RELATED: Cree chooses upstate New York for silicon carbide plan

But Omdia said demand for almost all applications has slowed since 2018 and average device prices fell in 2019. The SiC and GaN power semiconductor market was $571 million in 2018 and is expected to reach $854 by the end of 2020, Omdia said in a June report available to subscribers.

Omdia cautioned that its forecasts don’t take into account the impact of the COVID-19 pandemic.  The virus has devastated car sales in the U.S. and many countries and slowed interest in hybrid and electric vehicles.  Vehicles are a major user of power semiconductors.

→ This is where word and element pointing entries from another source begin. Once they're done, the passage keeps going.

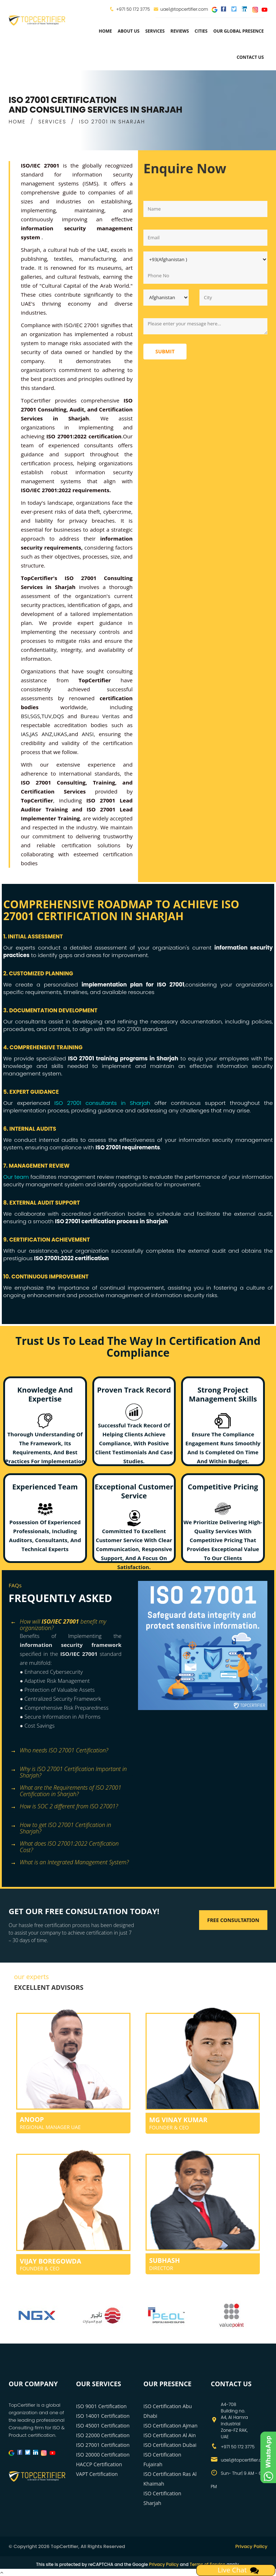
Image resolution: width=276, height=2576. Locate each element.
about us (128, 31)
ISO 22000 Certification (103, 2435)
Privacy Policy (251, 2546)
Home (105, 31)
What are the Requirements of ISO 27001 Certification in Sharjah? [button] (65, 1788)
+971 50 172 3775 (133, 9)
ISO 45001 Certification (103, 2425)
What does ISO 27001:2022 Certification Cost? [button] (64, 1844)
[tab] (71, 1622)
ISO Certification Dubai (170, 2444)
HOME (17, 121)
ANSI (87, 734)
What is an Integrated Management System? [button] (69, 1862)
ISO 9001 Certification (101, 2406)
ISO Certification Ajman (170, 2425)
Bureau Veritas (100, 716)
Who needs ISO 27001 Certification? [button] (59, 1751)
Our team (16, 1177)
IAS (25, 734)
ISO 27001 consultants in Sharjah (102, 1103)
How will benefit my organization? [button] (58, 1622)
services (155, 31)
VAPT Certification (97, 2474)
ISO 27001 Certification (103, 2444)
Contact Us (250, 57)
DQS (58, 716)
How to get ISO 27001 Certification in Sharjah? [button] (60, 1825)
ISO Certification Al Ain (169, 2435)
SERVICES (52, 121)
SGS (35, 716)
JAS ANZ (41, 734)
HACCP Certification (99, 2464)
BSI (25, 716)
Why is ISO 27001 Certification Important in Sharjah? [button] (68, 1769)
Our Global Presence (238, 31)
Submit (165, 351)
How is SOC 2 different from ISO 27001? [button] (64, 1807)
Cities (201, 31)
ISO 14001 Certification (103, 2415)
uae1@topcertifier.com (180, 9)
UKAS (60, 734)
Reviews (179, 31)
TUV (46, 716)
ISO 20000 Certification (103, 2454)
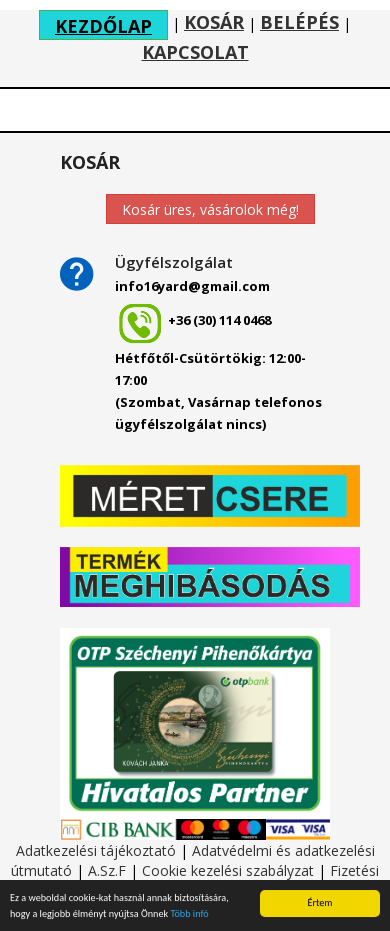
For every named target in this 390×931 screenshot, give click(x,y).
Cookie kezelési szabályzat (228, 870)
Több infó (189, 914)
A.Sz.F (107, 870)
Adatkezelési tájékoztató (96, 850)
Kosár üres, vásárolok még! (210, 209)
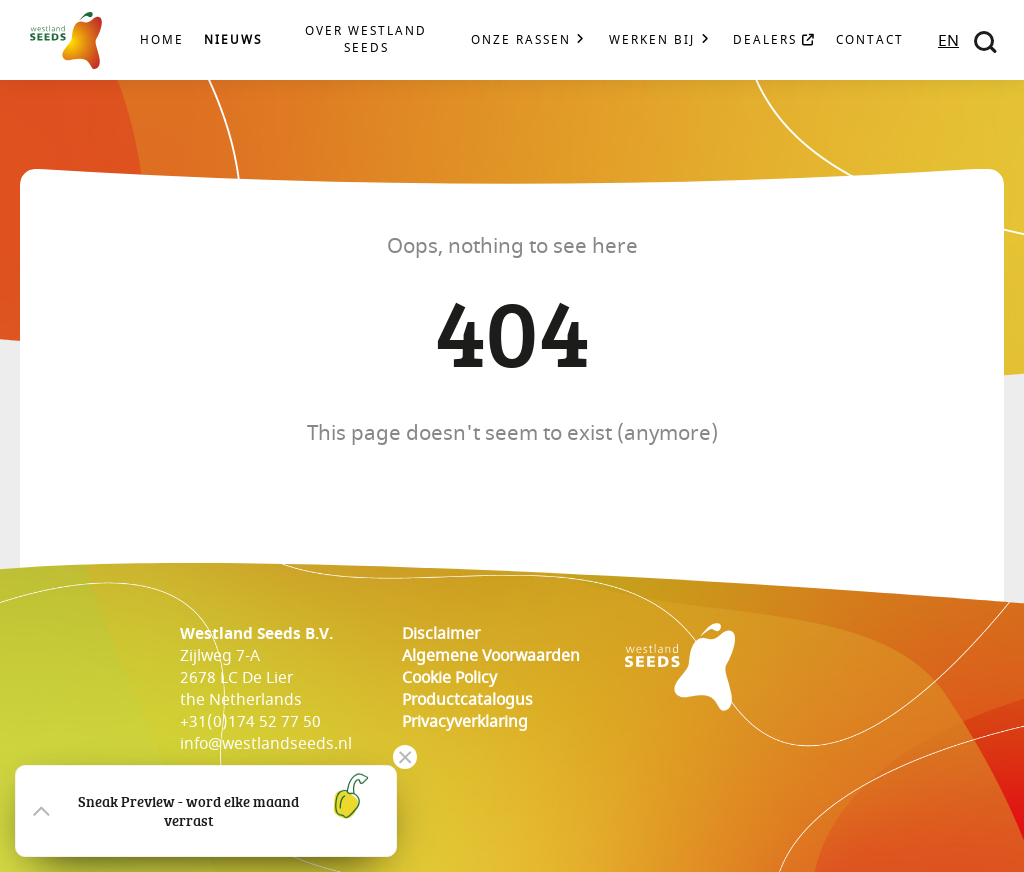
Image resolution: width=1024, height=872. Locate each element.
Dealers (774, 40)
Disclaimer (441, 634)
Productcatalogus (467, 700)
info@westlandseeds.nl (266, 744)
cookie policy (449, 678)
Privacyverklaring (465, 722)
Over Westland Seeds (366, 40)
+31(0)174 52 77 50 (250, 722)
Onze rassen (521, 40)
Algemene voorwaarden (491, 656)
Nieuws (233, 40)
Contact (870, 40)
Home (162, 40)
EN (948, 41)
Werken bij (652, 40)
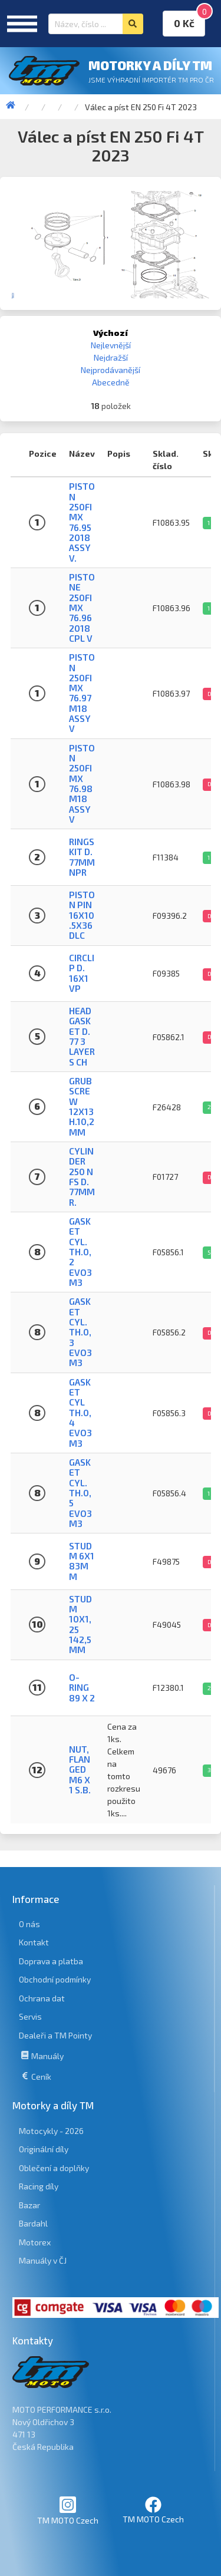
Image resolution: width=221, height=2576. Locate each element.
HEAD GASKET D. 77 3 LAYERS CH (82, 1036)
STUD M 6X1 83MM (81, 1561)
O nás (29, 1924)
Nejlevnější (111, 345)
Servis (30, 2016)
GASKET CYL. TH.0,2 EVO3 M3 (80, 1252)
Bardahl (33, 2223)
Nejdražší (111, 357)
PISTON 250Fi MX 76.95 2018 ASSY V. (82, 522)
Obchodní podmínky (55, 1979)
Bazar (29, 2205)
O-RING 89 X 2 (82, 1687)
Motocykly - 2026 (51, 2131)
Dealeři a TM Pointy (55, 2035)
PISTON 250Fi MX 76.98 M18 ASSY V (82, 783)
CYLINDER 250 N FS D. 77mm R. (82, 1177)
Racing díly (38, 2186)
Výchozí (110, 333)
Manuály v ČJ (43, 2260)
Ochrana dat (42, 1998)
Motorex (35, 2242)
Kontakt (34, 1942)
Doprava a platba (51, 1961)
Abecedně (111, 382)
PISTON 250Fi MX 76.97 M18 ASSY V (82, 693)
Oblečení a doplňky (54, 2168)
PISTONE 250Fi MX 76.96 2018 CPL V (82, 608)
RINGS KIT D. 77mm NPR (82, 857)
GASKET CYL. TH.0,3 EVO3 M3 (80, 1332)
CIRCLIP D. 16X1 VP (81, 973)
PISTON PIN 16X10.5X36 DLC (82, 915)
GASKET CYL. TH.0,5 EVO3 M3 (80, 1493)
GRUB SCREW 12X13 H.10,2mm (81, 1106)
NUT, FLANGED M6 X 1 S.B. (80, 1769)
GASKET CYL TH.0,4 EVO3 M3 (80, 1413)
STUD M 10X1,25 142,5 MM (80, 1624)
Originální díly (43, 2149)
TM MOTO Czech (67, 2510)
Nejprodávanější (110, 370)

Going forward, hybrid and electric vehicles are set to be the largest segment using SiC and GaN through the coming decade, with power supplies second largest, Omdia said.

SiC metal-oxide semiconductor field-effect transistors (MOSFETS) are very popular with manufacturers, and declining prices will prompt faster adoption of them, said Richard Eden, senior principal analyst for power semiconductors at Omdia. 

By contrast GaN power transistors and GaN system integrated circuits have only come to market recently.  GaN has higher cost-reduction potential than SiC, he said.  That’s possible because GaN power devices can be grown on either silicon or sapphire substrates, which are less expensive than SiC.

Sales of GaN ICs from Power Integrations, Texas Instruments and Navitas Semiconductor are forecast to rise faster than GaN transistors, Eden said.

Eden said that SiC and GaN power devices have been subjected to trillions of house of device field experience, and there don’t appear to be any unexpected reliability problems with them.  “In fact, they usually appear better than silicon,” Omdia said. 

End products with GaN transistors and system ICs are in mass production, including USB type C power adapters and chargers for fast charging of cell phones and notebook computers. GaN crystal growth on standard silicon wafers offers “potentially unlimited production capacity,” the firm added.